**Your task:** Rewrite every one of the lines below as a numbered list, skipping any blank lines.

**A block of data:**

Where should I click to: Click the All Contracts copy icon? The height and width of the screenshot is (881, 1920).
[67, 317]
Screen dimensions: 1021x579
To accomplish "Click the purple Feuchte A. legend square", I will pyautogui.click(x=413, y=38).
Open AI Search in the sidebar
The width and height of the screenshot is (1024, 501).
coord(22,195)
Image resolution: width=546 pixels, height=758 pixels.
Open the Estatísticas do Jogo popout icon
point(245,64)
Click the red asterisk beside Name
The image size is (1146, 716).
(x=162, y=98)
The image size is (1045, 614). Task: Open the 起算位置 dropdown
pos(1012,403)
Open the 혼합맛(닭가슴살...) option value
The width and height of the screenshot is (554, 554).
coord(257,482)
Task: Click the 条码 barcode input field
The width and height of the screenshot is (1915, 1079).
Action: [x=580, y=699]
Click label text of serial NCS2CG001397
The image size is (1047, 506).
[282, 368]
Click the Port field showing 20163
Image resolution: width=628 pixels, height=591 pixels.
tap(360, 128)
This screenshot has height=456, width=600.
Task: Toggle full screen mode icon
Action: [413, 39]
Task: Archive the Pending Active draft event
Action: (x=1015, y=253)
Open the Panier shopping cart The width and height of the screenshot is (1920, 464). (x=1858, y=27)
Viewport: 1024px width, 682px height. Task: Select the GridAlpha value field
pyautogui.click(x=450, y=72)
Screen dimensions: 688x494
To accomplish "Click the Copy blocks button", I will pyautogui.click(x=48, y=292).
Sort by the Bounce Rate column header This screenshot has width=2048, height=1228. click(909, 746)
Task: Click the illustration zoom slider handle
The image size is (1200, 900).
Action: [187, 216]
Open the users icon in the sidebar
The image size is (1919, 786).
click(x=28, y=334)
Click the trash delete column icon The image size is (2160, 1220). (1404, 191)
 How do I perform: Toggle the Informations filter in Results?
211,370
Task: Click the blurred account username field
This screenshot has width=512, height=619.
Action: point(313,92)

**The result:**
1. Where should I click to: Click the All Contracts copy icon? The height and width of the screenshot is (881, 1920).
2. [67, 317]
3. Screen dimensions: 1021x579
4. To accomplish "Click the purple Feuchte A. legend square", I will pyautogui.click(x=413, y=38).
5. Open AI Search in the sidebar
6. The width and height of the screenshot is (1024, 501).
7. coord(22,195)
8. Image resolution: width=546 pixels, height=758 pixels.
9. Open the Estatísticas do Jogo popout icon
10. point(245,64)
11. Click the red asterisk beside Name
12. The image size is (1146, 716).
13. (x=162, y=98)
14. The image size is (1045, 614). Task: Open the 起算位置 dropdown
15. pos(1012,403)
16. Open the 혼합맛(닭가슴살...) option value
17. The width and height of the screenshot is (554, 554).
18. coord(257,482)
19. Task: Click the 条码 barcode input field
20. The width and height of the screenshot is (1915, 1079).
21. Action: [x=580, y=699]
22. Click label text of serial NCS2CG001397
23. The image size is (1047, 506).
24. [282, 368]
25. Click the Port field showing 20163
26. Image resolution: width=628 pixels, height=591 pixels.
27. tap(360, 128)
28. This screenshot has height=456, width=600.
29. Task: Toggle full screen mode icon
30. Action: [413, 39]
31. Task: Archive the Pending Active draft event
32. Action: (x=1015, y=253)
33. Open the Panier shopping cart The width and height of the screenshot is (1920, 464). (x=1858, y=27)
34. Viewport: 1024px width, 682px height. Task: Select the GridAlpha value field
35. pyautogui.click(x=450, y=72)
36. Screen dimensions: 688x494
37. To accomplish "Click the Copy blocks button", I will pyautogui.click(x=48, y=292).
38. Sort by the Bounce Rate column header This screenshot has width=2048, height=1228. click(909, 746)
39. Task: Click the illustration zoom slider handle
40. The image size is (1200, 900).
41. Action: [187, 216]
42. Open the users icon in the sidebar
43. The image size is (1919, 786).
44. click(x=28, y=334)
45. Click the trash delete column icon The image size is (2160, 1220). (1404, 191)
46.  How do I perform: Toggle the Informations filter in Results?
47. 211,370
48. Task: Click the blurred account username field
49. This screenshot has width=512, height=619.
50. Action: point(313,92)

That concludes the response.